La complejidad del trabajo que realizan estos últimos no es menor que la confrontada por los compañeros que enfrentan los problemas de la producción. El conjunto del proceso educativo de la población contribuirá en medida no pequeña a ir desterrando la falta de iniciativa, de capacitación y de aprecio por la eficiencia, que pesan como lastre neocolonial sobre nuestros procesos económicos. Pero atenderé aquí a los procesos educativos en sí mismos, y sus problemas específicos.

Los propósitos de la educación, enunciados en forma muy general, consisten en desarrollar las capacidades de los individuos a la vez que la generación y socialización de actitudes nuevas, superiores a las que genera la sociedad burguesa, que brinden un sentido nuevo al ejercicio de aquellas capacidades.

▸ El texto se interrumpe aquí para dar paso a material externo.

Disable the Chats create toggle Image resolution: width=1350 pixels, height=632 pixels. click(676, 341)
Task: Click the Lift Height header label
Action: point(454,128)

El capitalismo afianza su hegemonía en las sociedades que domina mediante el signo burgués impreso a las actividades sociales. El consumo de infinidad de productos se efectúa (o se desea) a partir de los mecanismos mercantiles de comercialización, y de la ideología burguesa acerca del consumo, que es vivida por la mayoría de la población. La escolarización de la gran masa, la formación universitaria y las profesiones y objetos de trabajo de los técnicos y los científicos, las instituciones que producen diarios, revistas, libros, películas, o que presentan, agrupan o lanzan a literatos y artistas, son todas actividades que responden a necesidades sociales. Pero la principal necesidad social del sistema es eternizar la dominación burguesa. ¿Cómo se conjugan la necesidad social y la necesidad de la clase dominante? Me limito aquí a señalar que el extraordinario despliegue cultural contemporáneo —sin cuyos productos no es posible plantearse ir lejos en las transformaciones revolucionarias— está transido de significación burguesa, y desempeña papeles ideológicos fundamentales en el sistema de dominación social.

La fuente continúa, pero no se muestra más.